Start of The data

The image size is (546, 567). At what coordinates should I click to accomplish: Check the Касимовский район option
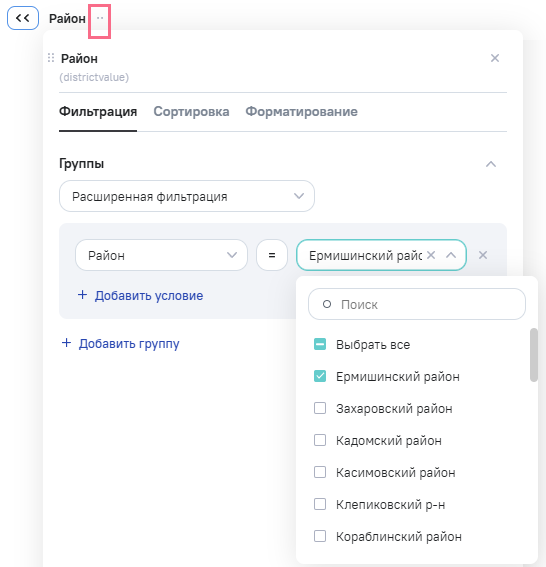320,472
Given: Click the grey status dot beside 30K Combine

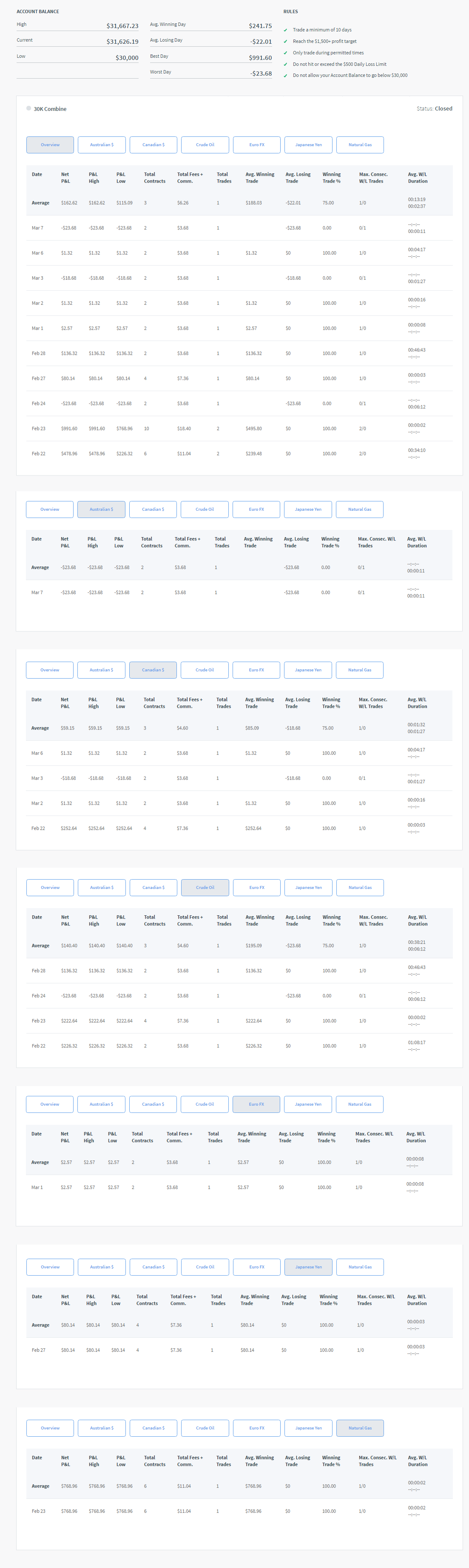Looking at the screenshot, I should point(28,108).
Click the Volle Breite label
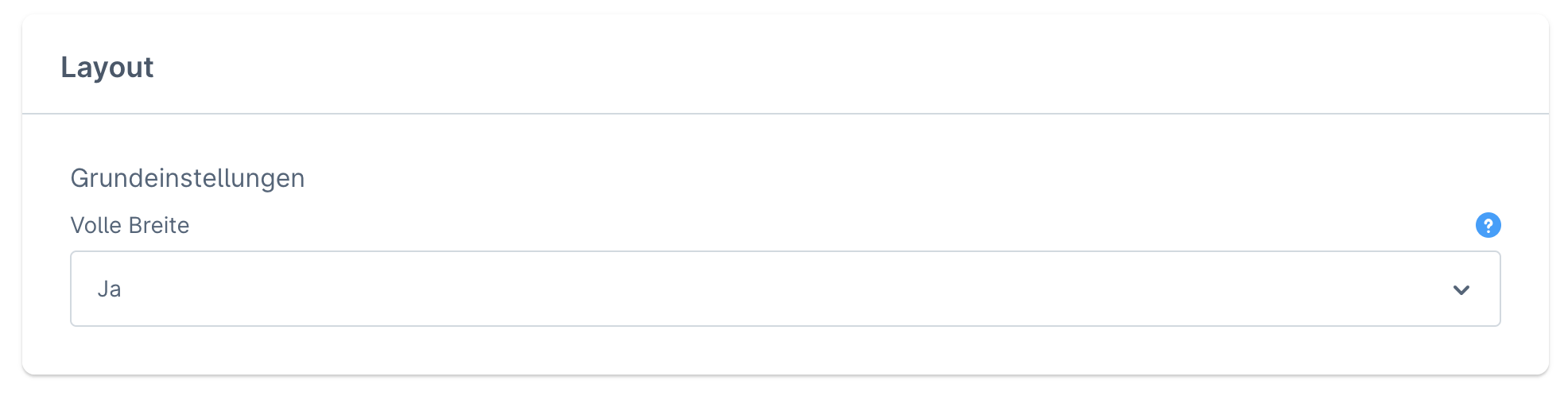The height and width of the screenshot is (396, 1568). (x=130, y=226)
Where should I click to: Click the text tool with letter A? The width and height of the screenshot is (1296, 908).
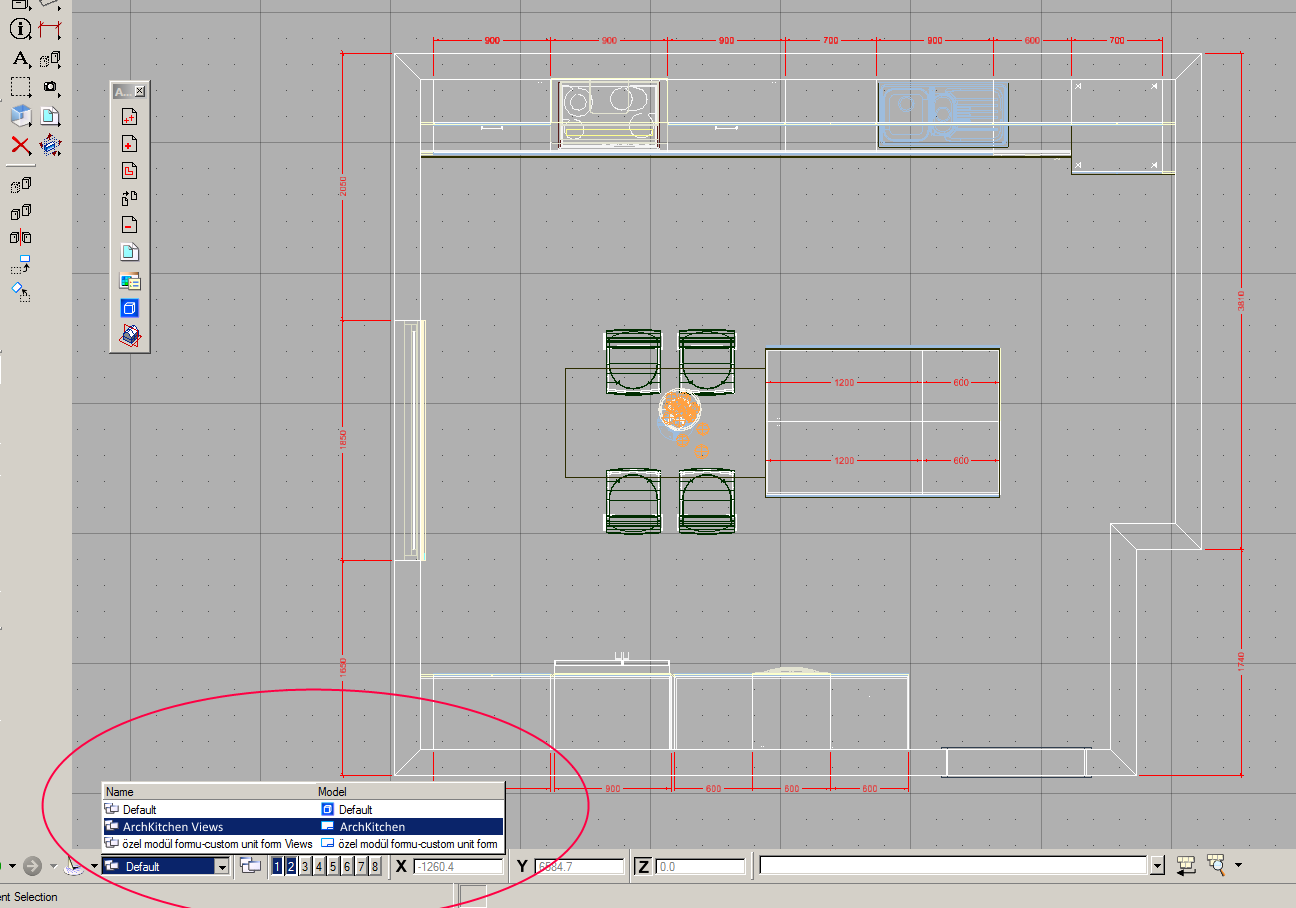tap(20, 59)
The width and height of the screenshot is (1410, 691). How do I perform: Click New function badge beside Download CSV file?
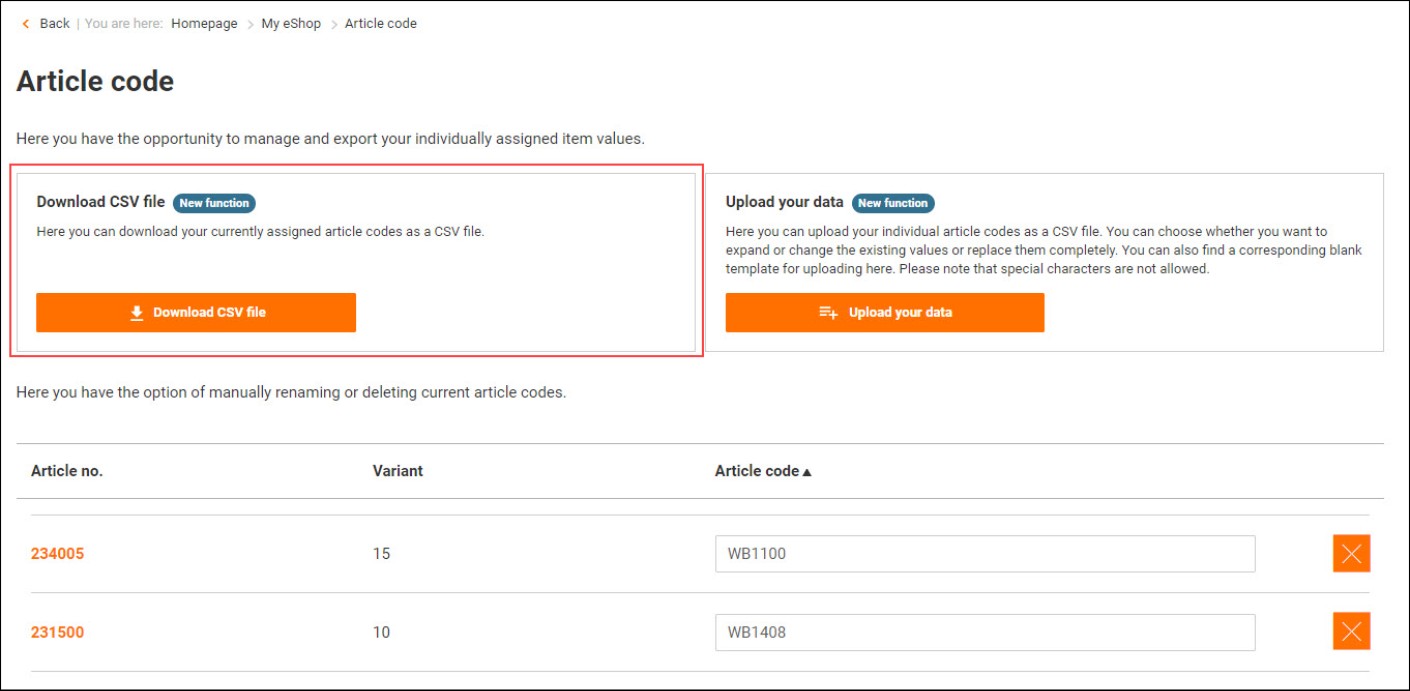(214, 203)
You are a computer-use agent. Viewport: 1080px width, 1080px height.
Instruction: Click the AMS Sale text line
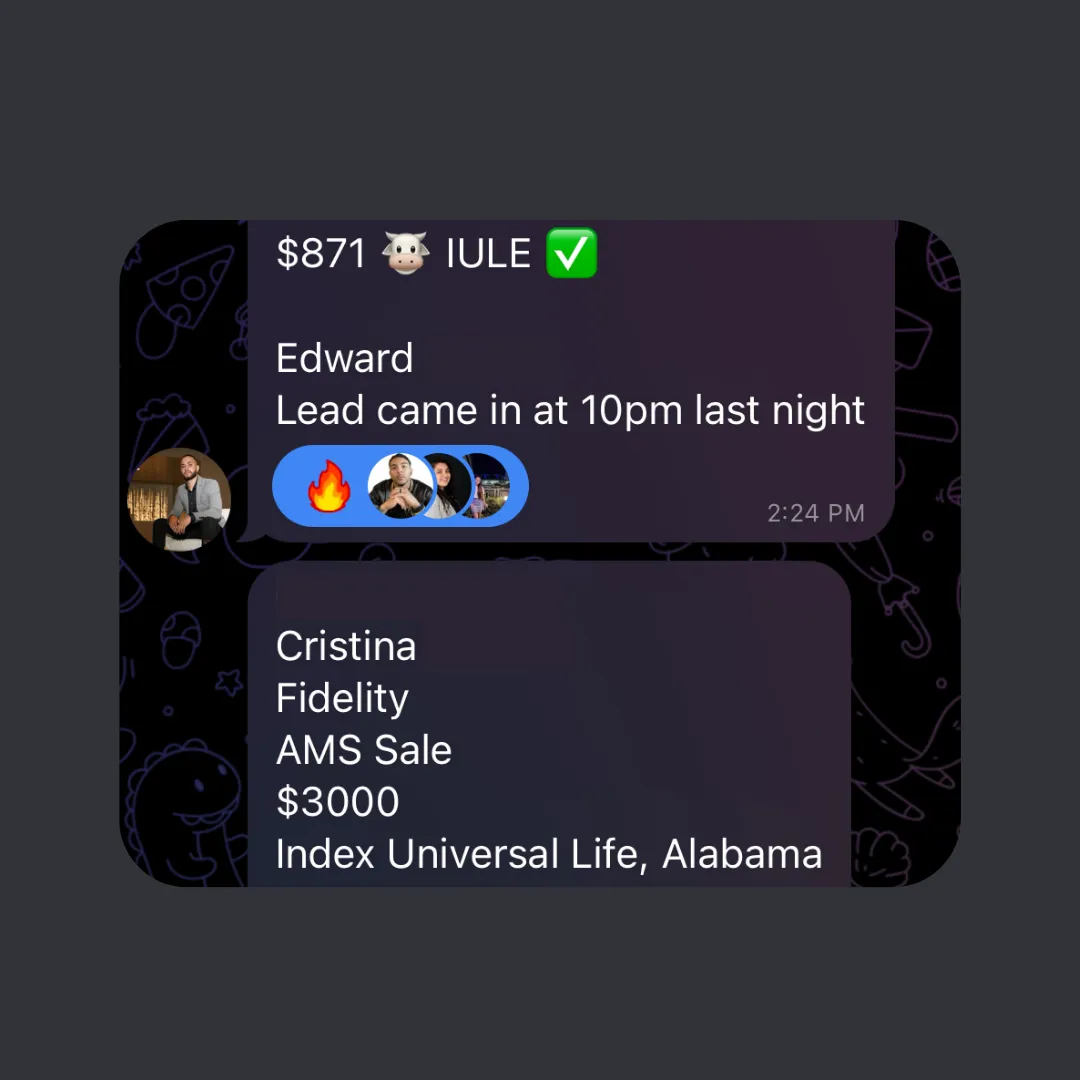click(364, 750)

End of The data

Please return the listing above exactly and leave every picture out.

Exercise solution:
The image size is (546, 567). At what coordinates should I click to accomplish: Check the Касимовский район option
320,472
Given: Click the grey status dot beside 30K Combine

Looking at the screenshot, I should point(28,108).
Click the Volle Breite label
The height and width of the screenshot is (396, 1568). (x=130, y=226)
Where should I click to: Click the text tool with letter A? The width and height of the screenshot is (1296, 908).
tap(20, 59)
The width and height of the screenshot is (1410, 691). How do I perform: Click New function badge beside Download CSV file?
(214, 203)
You are a computer-use agent. Viewport: 1080px width, 1080px height.
Instruction: Click the AMS Sale text line
click(364, 750)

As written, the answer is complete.